In fact, while 12 percent of all federal prisoners sit in private prison facilities, at least 62 percent of immigrant detainees are housed in private jails. Nine of the ten largest facilities are private. These numbers have increased with the introduction of family detention centers for women and children seeking asylum. And the contract terms are outrageous; one billion-dollar contract recently unearthed for a 2,400-bed facility in Dilley, Texas, pays CCA whether the beds are filled or not.

These facilities are incompetently managed as well. As of May, CCA’s camp in Dilley had been cited for 12 different state regulatory violations. Former interned Japanese-Americans have said the Dilley camp mirrors their experiences. For more than a year now, women in another facility in Pennsylvania have held a hunger strike to protest conditions.

Immigration and Customs Enforcement (ICE), a division of the Department of Homeland Security, awards contracts for private immigrant detention facilities. And almost immediately after the Justice Department’s announcement, activists and public officials were demanding that ICE follow its lead and shut them down.

Immigrant rights group Presente wants ICE to “stop paying corporations to lock up immigrants.” The American Civil Liberties Union agrees, as does AFSCME union leader Lee Saunders, and the New York Times editorial board. Senator Bernie Sanders and Representative Raul Grijalva jointly penned a letter to Homeland Security Secretary Jeh Johnson seeking an end to private detention centers. California Senate candidate Kamala Harris has a similar petition. Even Democratic presidential nominee Hillary Clinton has said, “we should end private detention centers.”
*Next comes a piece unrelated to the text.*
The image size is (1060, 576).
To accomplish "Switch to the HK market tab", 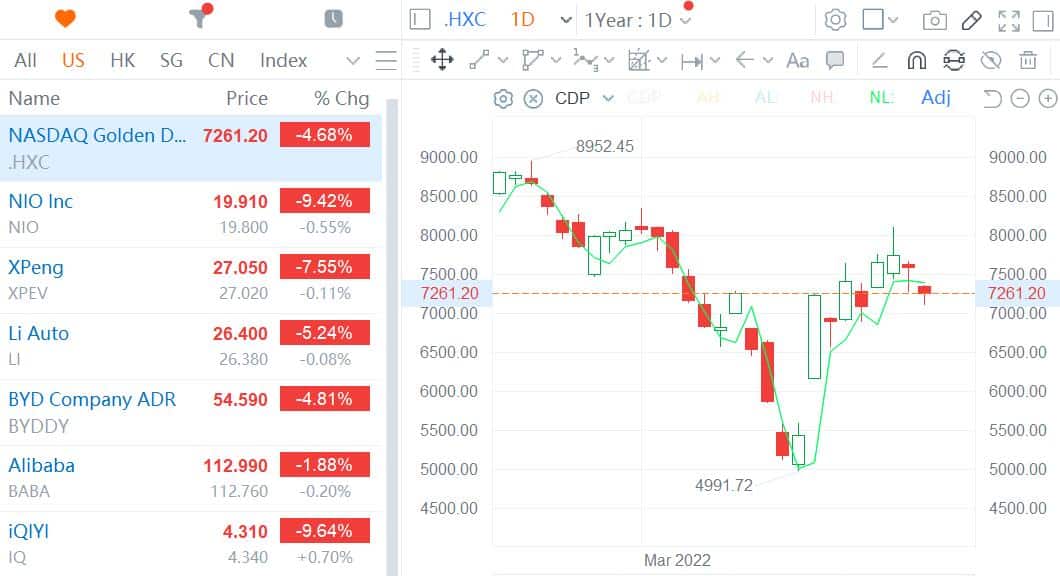I will click(x=122, y=60).
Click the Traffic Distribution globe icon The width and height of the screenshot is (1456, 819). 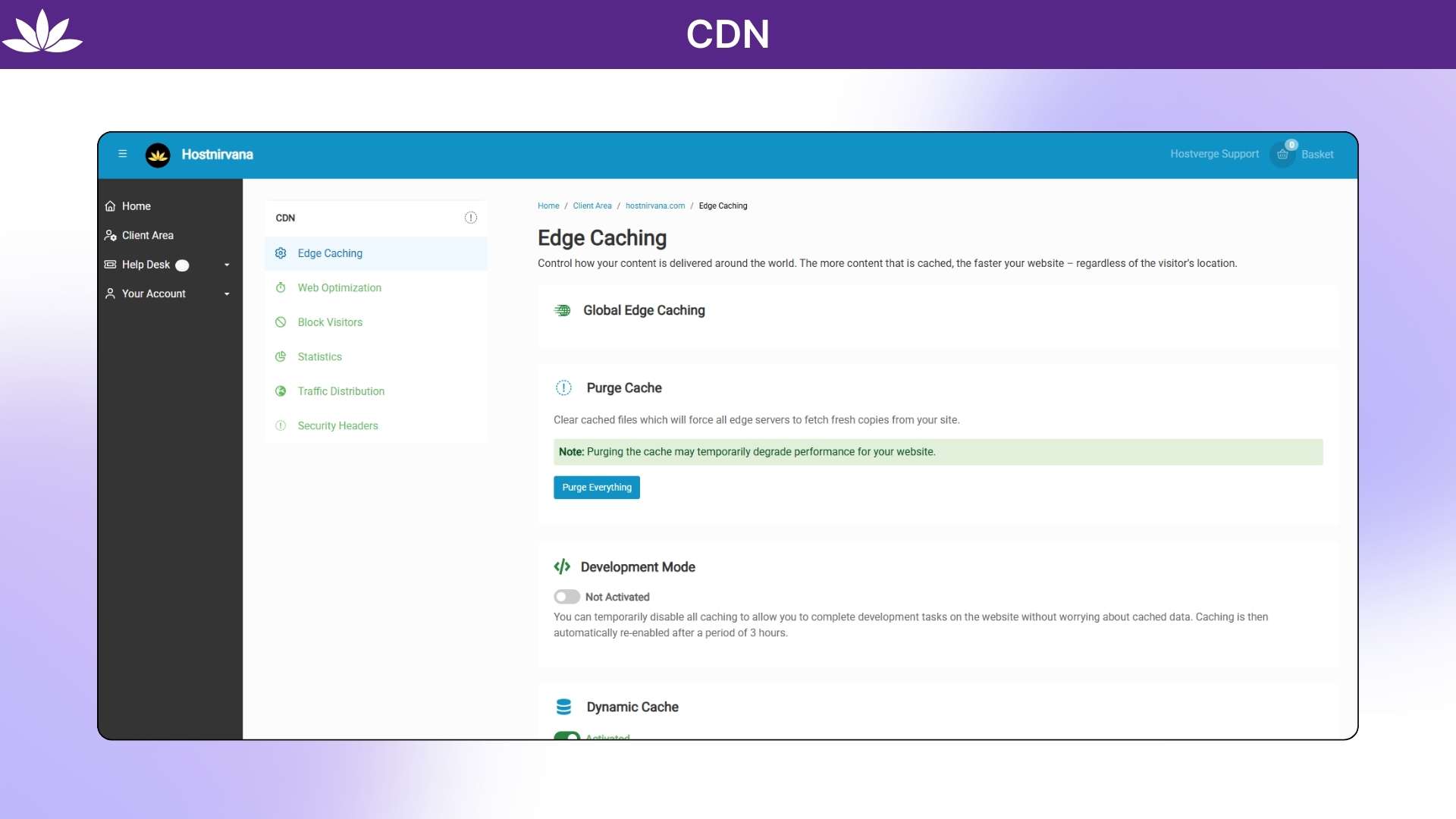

While ICE has not responded publicly to this drumbeat—in fact, they’re actively planning to open new private detention centers—this cannot help but have an impact, especially if Clinton wins the White House.
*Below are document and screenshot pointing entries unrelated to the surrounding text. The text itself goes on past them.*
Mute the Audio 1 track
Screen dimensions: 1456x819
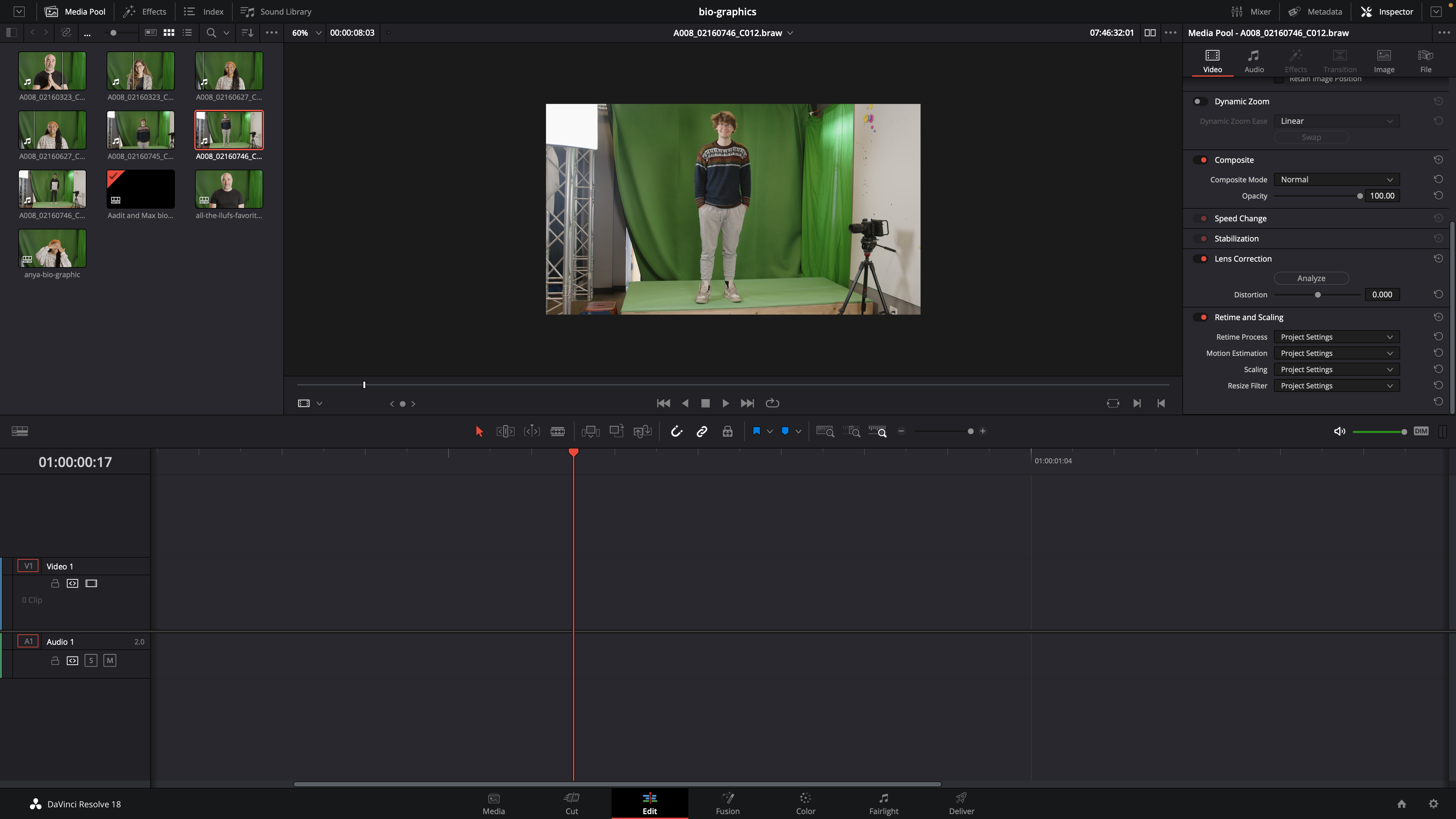110,660
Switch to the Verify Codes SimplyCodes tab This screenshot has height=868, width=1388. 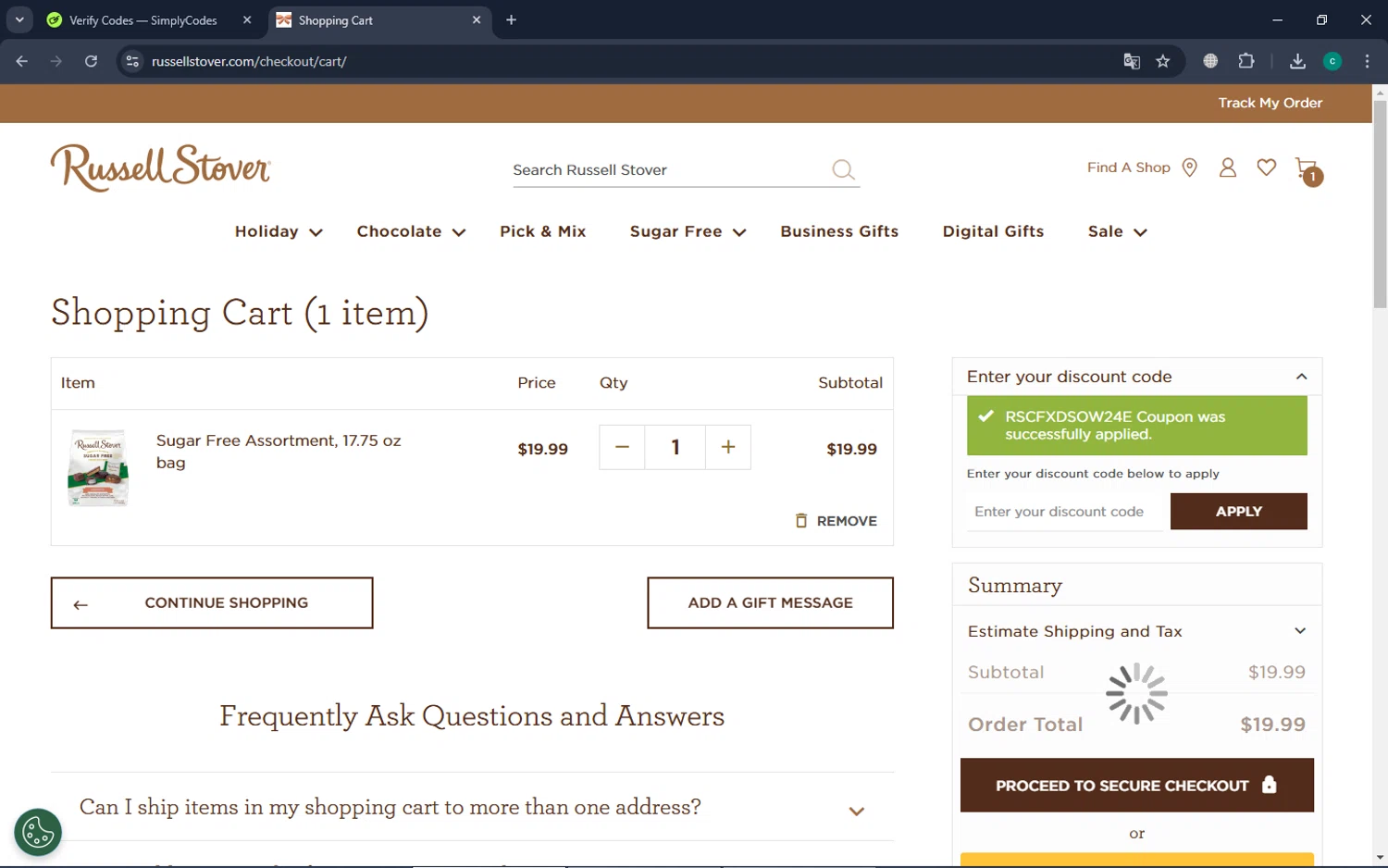(x=143, y=20)
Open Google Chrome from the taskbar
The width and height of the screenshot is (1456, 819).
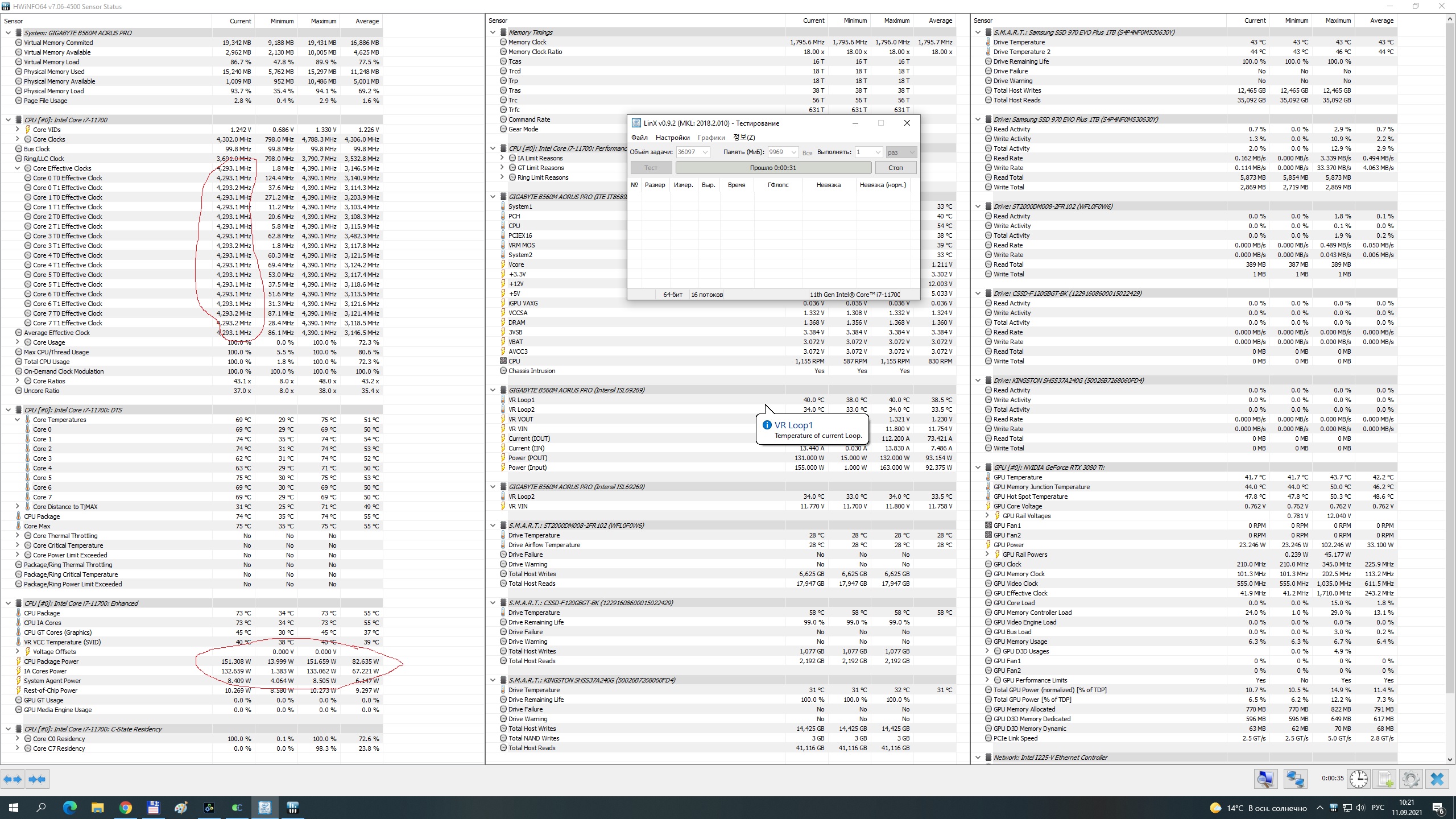coord(125,808)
Unlike the DOJ’s closures, losing its detention-center contracts would represent an existential crisis for the industry. Federal contracts comprise between 42 and 44 percent of all CCA and Geo Group revenues. Both companies attributed their strong financial performances last quarter to an increase in immigrant-detention center contracts. Private prison companies benefit from a government mandate to maintain at least 34,000 immigrant detention beds at all times. If this government-fed forced profit withers, the private prison companies will too. And this lesson in the brutal logic of privatization could spark a mass reconsideration of outsourcing what we know of as government to a company trying to make a buck.